POST /resolve (harder case, Name match to one entity, ID match to a different entity)
POST /resolve
Status: review
Candidates checked: 11
Processing time (ms): 58.995962142944336


In [12]:
print("\nPOST /resolve (harder case, new person that happens to have the same name)")

# everything belonging to one entity except national id
payload = {
    "first_name": messy_df.iloc[0]['first_name'], #
    "last_name": messy_df.iloc[0]["last_name"],
    "dob": "11-12-1999",
    "national_id": "02349872645",
    "email": "email.email@gmail.com",
    "phone_number": "111 111 111",
}

print("POST /resolve")
resp = requests.post(f"{base_url}/resolve", json=payload, timeout=30)
resp.raise_for_status()
result = resp.json()
print("Status:", result.get("status"))
print("Candidates checked:", result.get("candidates_checked"))
print("Processing time (ms):", result.get("processing_time_ms"))
print("Best match:", result.get("best_match"))
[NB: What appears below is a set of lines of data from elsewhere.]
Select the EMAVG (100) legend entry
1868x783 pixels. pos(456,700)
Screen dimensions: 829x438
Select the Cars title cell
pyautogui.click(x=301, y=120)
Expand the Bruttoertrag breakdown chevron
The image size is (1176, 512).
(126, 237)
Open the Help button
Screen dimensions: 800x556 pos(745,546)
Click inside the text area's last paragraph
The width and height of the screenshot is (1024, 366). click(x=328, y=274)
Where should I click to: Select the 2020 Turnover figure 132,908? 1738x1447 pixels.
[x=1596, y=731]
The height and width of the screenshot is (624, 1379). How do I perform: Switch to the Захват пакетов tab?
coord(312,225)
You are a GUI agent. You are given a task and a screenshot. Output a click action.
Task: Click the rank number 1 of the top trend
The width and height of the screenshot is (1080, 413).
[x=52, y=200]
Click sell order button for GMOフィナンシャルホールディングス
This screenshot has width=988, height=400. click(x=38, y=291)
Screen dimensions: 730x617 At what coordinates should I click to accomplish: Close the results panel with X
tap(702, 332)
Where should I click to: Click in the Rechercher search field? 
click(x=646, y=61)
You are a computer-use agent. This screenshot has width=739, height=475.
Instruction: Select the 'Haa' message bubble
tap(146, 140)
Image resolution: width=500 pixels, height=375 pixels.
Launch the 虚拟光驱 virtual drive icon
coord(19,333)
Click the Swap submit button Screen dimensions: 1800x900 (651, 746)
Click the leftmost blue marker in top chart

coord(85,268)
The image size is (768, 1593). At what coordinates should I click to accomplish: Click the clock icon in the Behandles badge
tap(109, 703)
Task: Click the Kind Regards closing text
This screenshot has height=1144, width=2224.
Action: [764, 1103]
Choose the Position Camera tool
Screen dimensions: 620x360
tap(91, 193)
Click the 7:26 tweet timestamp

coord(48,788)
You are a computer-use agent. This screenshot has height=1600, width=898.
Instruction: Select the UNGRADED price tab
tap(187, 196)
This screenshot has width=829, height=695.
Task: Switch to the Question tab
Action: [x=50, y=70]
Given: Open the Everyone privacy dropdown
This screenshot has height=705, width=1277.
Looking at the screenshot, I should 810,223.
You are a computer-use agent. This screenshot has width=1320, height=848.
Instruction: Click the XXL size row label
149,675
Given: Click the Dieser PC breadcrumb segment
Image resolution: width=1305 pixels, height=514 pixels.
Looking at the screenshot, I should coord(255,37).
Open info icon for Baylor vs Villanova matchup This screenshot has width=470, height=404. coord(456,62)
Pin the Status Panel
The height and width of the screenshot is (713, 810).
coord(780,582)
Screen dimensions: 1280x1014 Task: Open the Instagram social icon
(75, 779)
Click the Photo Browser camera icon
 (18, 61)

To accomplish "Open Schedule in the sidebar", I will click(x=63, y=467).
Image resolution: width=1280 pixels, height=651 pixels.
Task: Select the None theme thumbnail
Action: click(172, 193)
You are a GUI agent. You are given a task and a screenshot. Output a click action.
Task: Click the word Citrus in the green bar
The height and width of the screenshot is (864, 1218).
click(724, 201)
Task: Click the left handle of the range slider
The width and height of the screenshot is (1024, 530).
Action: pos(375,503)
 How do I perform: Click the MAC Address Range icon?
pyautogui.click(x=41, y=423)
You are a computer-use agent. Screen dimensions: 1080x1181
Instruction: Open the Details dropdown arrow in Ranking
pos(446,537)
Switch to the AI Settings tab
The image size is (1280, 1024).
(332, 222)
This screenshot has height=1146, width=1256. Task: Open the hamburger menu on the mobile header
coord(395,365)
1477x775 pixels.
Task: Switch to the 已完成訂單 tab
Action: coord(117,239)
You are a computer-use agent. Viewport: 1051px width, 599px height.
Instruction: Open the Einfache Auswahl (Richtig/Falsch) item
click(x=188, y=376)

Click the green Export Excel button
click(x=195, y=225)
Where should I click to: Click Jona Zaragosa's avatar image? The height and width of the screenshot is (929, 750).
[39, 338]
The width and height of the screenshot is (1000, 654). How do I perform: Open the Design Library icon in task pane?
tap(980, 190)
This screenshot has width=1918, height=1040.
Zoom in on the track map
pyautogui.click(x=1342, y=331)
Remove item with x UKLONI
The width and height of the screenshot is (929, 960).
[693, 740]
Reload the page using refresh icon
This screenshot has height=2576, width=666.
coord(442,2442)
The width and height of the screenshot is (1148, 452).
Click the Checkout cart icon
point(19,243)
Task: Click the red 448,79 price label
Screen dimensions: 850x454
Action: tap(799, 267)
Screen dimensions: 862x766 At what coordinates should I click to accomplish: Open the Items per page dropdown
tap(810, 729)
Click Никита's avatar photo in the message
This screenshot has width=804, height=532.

POST /resolve (harder case, new person that happens to have the same name)
POST /resolve


Status: no_match
Candidates checked: 0
Processing time (ms): 44.00277137756348
Best match: None


## 8) Stop the server

Run when you're done.


In [None]:
if "proc" in globals() and proc and proc.poll() is None:
    proc.terminate()
    try:
        proc.wait(timeout=5)
    except Exception:
        proc.kill()
    print("Server stopped.")
else:
    print("Server is not running.")